* Input data *
= = = =
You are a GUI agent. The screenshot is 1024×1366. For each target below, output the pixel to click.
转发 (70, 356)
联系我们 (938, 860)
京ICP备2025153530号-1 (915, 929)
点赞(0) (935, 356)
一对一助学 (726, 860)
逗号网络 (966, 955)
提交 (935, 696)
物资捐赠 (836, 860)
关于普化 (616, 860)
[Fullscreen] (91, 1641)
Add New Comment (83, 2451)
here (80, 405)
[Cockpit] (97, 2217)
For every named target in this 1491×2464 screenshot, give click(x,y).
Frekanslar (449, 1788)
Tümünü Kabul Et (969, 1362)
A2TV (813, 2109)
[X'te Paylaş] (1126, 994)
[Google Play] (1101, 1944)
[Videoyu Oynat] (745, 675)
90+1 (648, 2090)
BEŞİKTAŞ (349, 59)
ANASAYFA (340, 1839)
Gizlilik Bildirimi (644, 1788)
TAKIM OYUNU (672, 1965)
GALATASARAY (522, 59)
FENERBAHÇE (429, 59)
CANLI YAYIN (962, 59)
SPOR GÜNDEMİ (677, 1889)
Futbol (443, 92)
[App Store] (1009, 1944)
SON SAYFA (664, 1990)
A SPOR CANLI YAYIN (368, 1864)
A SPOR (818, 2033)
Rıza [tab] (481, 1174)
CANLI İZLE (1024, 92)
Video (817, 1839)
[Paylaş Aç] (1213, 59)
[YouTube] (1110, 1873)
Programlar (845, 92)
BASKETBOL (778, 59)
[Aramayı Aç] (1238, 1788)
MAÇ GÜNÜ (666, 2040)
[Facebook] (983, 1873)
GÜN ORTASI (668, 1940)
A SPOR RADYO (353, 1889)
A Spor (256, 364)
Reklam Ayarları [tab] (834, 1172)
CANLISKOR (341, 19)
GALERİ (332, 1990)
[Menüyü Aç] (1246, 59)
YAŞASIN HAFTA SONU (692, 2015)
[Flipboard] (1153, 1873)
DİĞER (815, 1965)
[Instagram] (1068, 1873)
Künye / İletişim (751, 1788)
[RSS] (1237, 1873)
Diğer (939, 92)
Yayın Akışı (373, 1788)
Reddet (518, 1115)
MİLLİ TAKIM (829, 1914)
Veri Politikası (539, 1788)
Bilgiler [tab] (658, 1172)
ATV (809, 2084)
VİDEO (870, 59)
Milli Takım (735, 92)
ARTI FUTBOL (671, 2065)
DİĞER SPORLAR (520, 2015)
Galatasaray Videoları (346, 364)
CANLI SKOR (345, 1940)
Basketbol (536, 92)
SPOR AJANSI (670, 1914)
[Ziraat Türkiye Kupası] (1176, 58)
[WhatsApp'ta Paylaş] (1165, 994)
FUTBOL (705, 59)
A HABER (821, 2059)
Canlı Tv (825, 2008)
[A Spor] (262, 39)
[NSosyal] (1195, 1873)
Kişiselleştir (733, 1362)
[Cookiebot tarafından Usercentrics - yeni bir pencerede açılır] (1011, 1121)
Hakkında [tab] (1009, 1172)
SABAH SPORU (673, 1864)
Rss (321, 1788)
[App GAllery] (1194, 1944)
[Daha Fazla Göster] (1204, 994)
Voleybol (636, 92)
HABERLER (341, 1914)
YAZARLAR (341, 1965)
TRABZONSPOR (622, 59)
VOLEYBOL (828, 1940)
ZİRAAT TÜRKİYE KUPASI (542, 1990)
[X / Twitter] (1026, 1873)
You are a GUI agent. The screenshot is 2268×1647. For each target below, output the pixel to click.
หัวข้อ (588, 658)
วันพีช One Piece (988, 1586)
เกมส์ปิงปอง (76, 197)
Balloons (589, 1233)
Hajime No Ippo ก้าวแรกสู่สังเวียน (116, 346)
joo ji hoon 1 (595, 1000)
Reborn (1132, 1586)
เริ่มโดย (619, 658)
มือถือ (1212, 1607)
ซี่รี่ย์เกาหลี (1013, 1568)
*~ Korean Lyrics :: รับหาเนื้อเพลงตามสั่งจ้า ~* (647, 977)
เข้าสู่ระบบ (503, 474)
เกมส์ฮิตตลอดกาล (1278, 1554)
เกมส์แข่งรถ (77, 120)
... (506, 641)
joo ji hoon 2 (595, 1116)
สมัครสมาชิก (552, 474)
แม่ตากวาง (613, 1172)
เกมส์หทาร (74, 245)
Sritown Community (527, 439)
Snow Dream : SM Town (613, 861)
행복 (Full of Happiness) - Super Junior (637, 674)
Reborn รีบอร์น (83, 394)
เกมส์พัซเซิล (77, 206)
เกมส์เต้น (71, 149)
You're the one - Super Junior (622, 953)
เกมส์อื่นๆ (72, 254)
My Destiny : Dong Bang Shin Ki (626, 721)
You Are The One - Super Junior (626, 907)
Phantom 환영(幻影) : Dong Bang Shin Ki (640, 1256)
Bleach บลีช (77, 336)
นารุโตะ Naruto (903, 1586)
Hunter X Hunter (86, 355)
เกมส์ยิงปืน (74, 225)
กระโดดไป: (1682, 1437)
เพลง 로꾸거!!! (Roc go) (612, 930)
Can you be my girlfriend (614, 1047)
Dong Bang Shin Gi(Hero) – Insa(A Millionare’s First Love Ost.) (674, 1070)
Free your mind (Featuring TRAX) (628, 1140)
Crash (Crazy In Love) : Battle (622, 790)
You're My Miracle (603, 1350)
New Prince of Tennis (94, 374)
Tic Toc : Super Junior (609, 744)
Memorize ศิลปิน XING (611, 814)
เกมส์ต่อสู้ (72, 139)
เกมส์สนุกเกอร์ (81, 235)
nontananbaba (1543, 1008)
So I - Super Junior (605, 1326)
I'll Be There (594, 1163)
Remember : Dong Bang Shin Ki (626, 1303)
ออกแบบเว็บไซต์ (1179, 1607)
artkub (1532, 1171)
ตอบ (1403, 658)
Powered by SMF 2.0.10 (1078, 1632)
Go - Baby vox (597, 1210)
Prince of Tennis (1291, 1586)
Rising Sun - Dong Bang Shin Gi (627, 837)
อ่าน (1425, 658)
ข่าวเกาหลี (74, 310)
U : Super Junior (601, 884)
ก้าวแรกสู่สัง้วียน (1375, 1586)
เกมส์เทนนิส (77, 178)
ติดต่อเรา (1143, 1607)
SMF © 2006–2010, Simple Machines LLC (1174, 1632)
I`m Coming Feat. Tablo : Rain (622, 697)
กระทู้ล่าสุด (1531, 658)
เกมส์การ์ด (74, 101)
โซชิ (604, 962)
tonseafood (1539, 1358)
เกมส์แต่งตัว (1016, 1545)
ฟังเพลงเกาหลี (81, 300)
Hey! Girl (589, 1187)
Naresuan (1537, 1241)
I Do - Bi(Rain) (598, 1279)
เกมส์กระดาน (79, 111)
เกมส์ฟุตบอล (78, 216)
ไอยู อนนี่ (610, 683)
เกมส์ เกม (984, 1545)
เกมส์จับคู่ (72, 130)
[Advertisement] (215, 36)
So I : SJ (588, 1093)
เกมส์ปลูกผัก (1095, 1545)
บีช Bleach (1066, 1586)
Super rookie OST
= = = =
* What the task requires *
From the records above, report the count of lines containing "Super" and nothing more.

* Finished exercise *
7